Трофим Щербатый – казенный лесник, благосклонному вниманию которого меня рекомендовал лесничий – мой родственник, а его непосредственный начальник. Трофим беспечен, груб, немного хвастун и лентяй и втихомолку торгует казенной дичью. Это его отрицательные качества. Но зато он смел, знает лес не хуже любого зверя, прекрасный стрелок и неутомимый охотник. Ко мне он относится покровительственно.

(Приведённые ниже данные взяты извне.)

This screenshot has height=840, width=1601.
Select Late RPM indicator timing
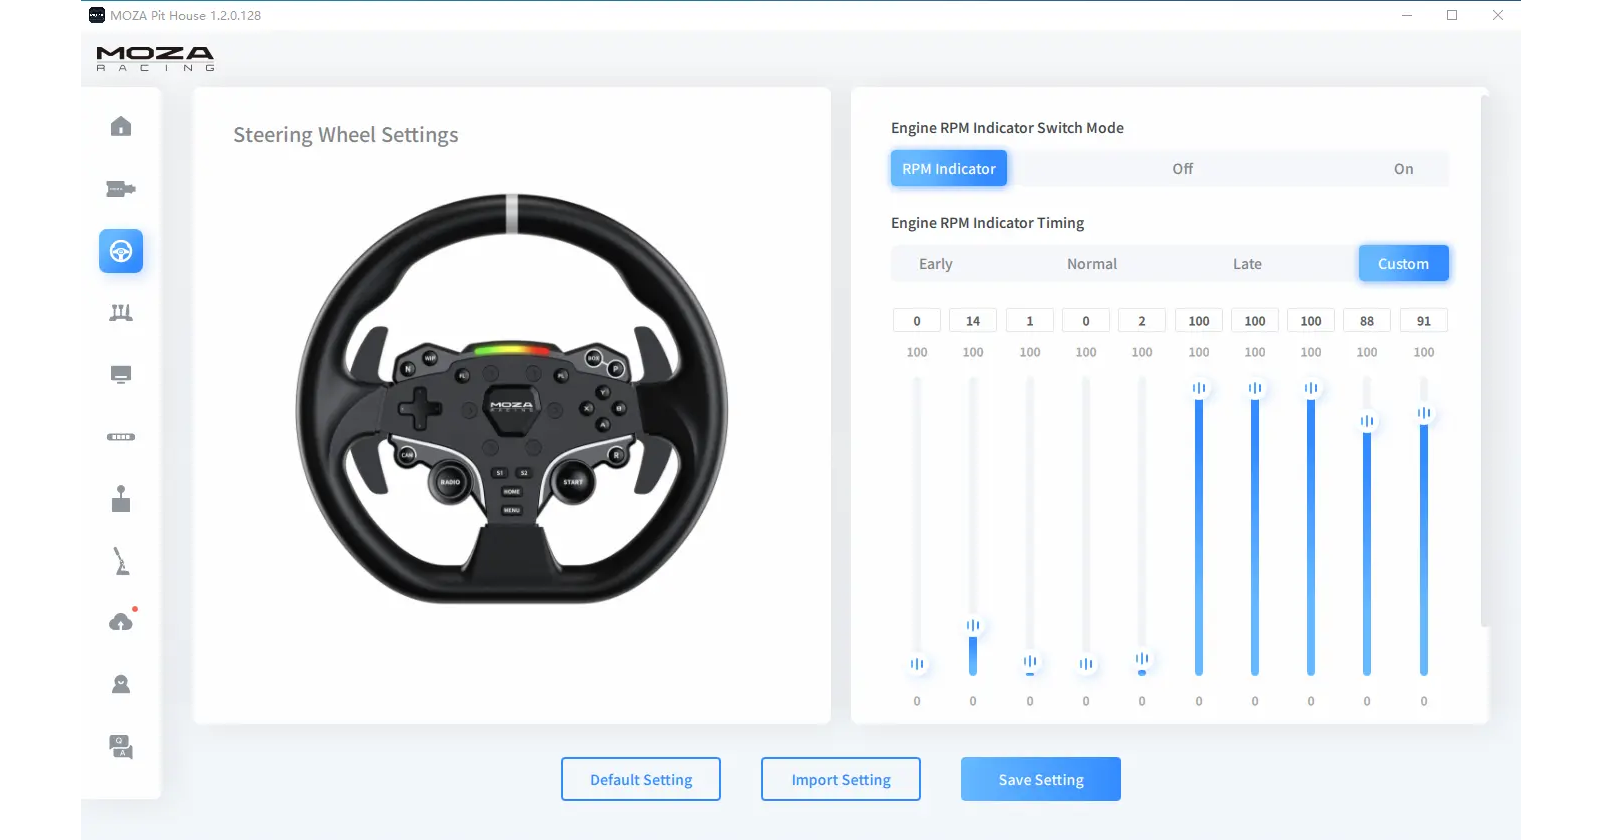[x=1247, y=264]
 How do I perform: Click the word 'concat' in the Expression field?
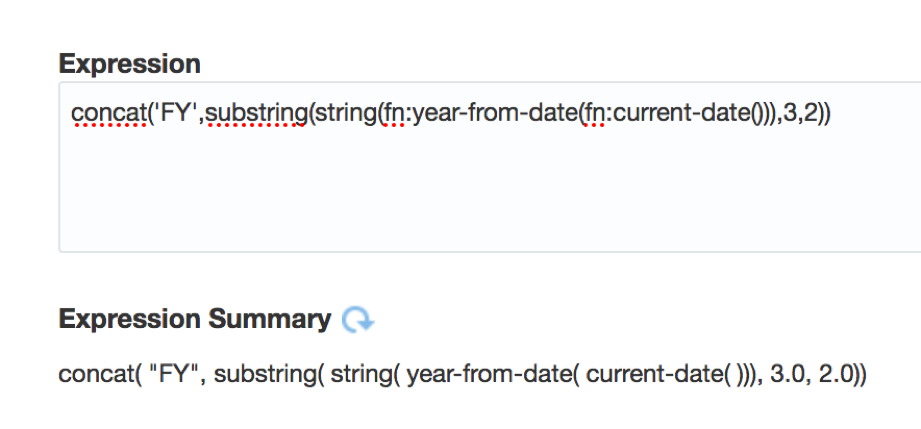pyautogui.click(x=105, y=114)
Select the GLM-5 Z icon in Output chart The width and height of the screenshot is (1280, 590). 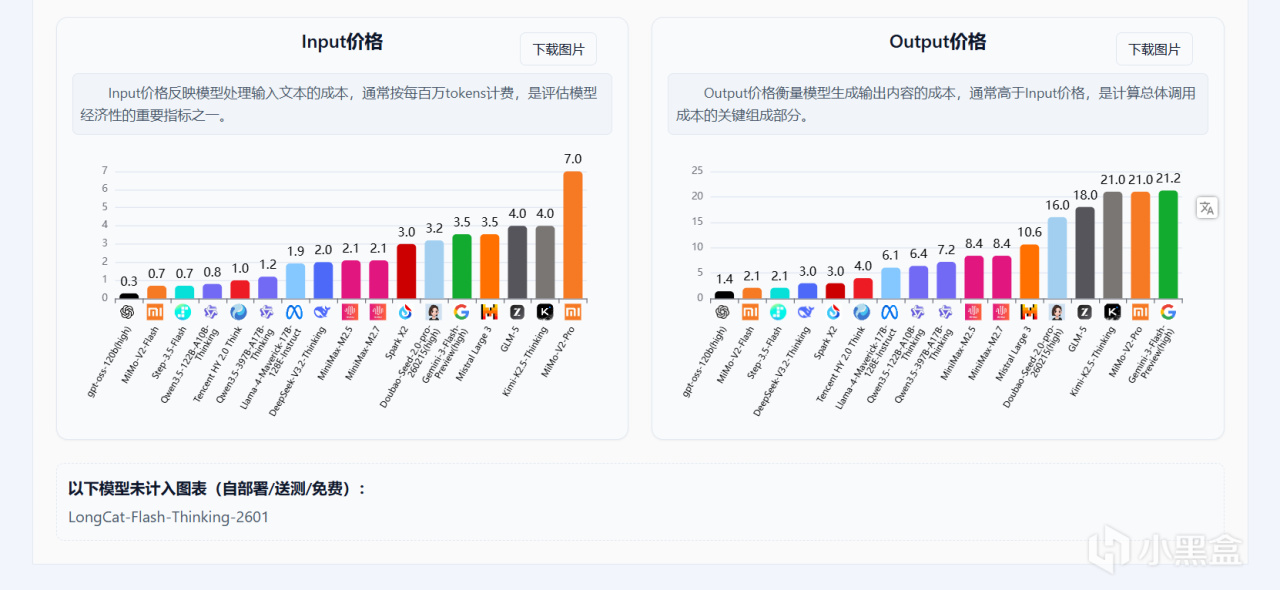tap(1084, 312)
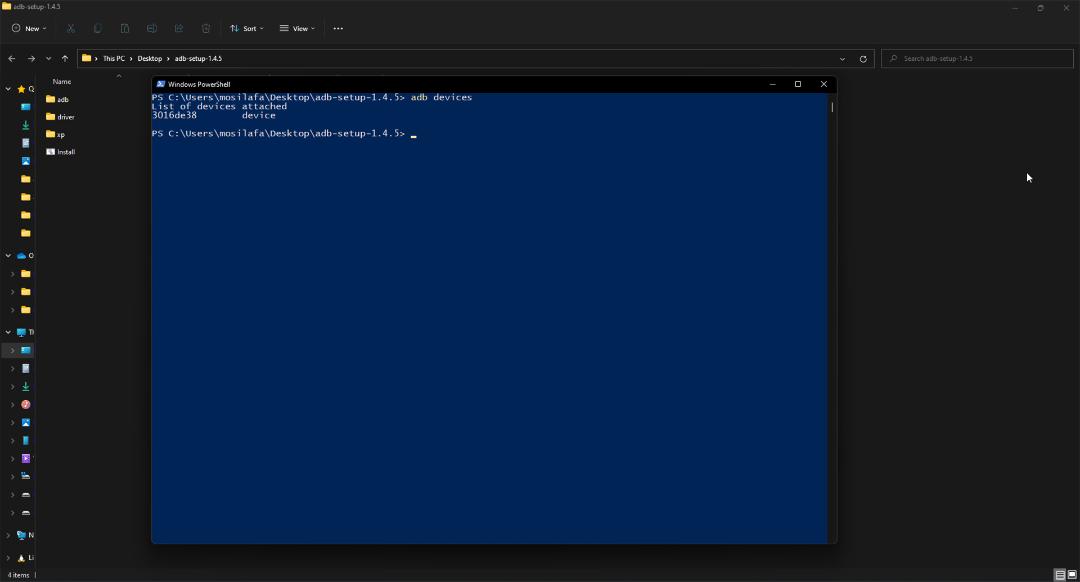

– Сначала глухарь с опаской играет, – наставительно говорит Трофим. Чок! и замолчал. Сидит себе на суку и во все стороны слушает. Потом опять: чок, чок! – и опять тихо. Уже тут, спаси вас господи, паныч, поворохнуться или сучком треснуть – только и услышите, как он крыльями по всему лесу захлопает. Потому что его хоть и называют – глухарь, а нет в целом свете такой чуткой птахи, как он… Потом вдруг как зашипит! Вот тут-то вы уж что есть духу скачите вперед. Изо всей силы… Прыгнули раз с пять – и стой! И – ни мур-мур. Даже не пять, а хоть четыре аль бы три сначала. И уж сто-ой… опять жди песни. Тут он вскорости опять заиграет: чок-чок… чок-чок… чок-чок… и опять зашипел. Вы опять вперед и опять стой ожидай песню. Иной глухарь как разойдется, так без передышки песен тридцать сыграет, а вы только знайте себе, скакайте вперед и больше ничего. А потом вдруг замолчит и а-ни-ни, как отрезал. Полчаса, подлец, будет прислушиваться. Ну, уж тут ничего не сделаешь: как стал, так и стой. Ждите. Другой раз в багне[2] по пояс загругнешь, дрожишь весь, а терпи! Ноги замлеют, спина ноет, руки болят, а все-таки жди… А как он только опять начал играть, так вы, паныч, одну песню пропустите. Бывают из них такие прохвосты, что стрельца обдуривают. Это харкуны называются. Зачокает, зачокает… ты – скок, а он и замолчал. Подождет немного и давай харкать: хрр… хрр… Это он другим глухарям весть подает: берегись, говорит, стрелец идет. И уж если где такой харкун завелся – все токовище ни к чертову батьку не годится. Только и знает, холера, что сидит на суку да сторожит, не идет ли кто.
Мы подымаемся по трем земляным ступенькам, вылезаем сквозь узкое отверстие, боком, из угольницы и сразу попадаем в такую глубокую темень, что кажется, будто нас внезапно окунули в какую-то гигантскую чернильницу. Я остановился вновь в нерешительности, почти в страхе. Чтобы обмануть себя, я нарочно на несколько секунд закрываю глаза и потом быстро раскрываю их. Нет! – ночь по-прежнему черна и непроницаема до жуткости. Я подымаю голову вверх. Но на небе нет ни одной звезды, и у меня вдруг мелькает мистическая, тревожная мысль: неужели все живущее осуждено погрузиться после смерти в такой же непобедимый, вечный, ужасный мрак?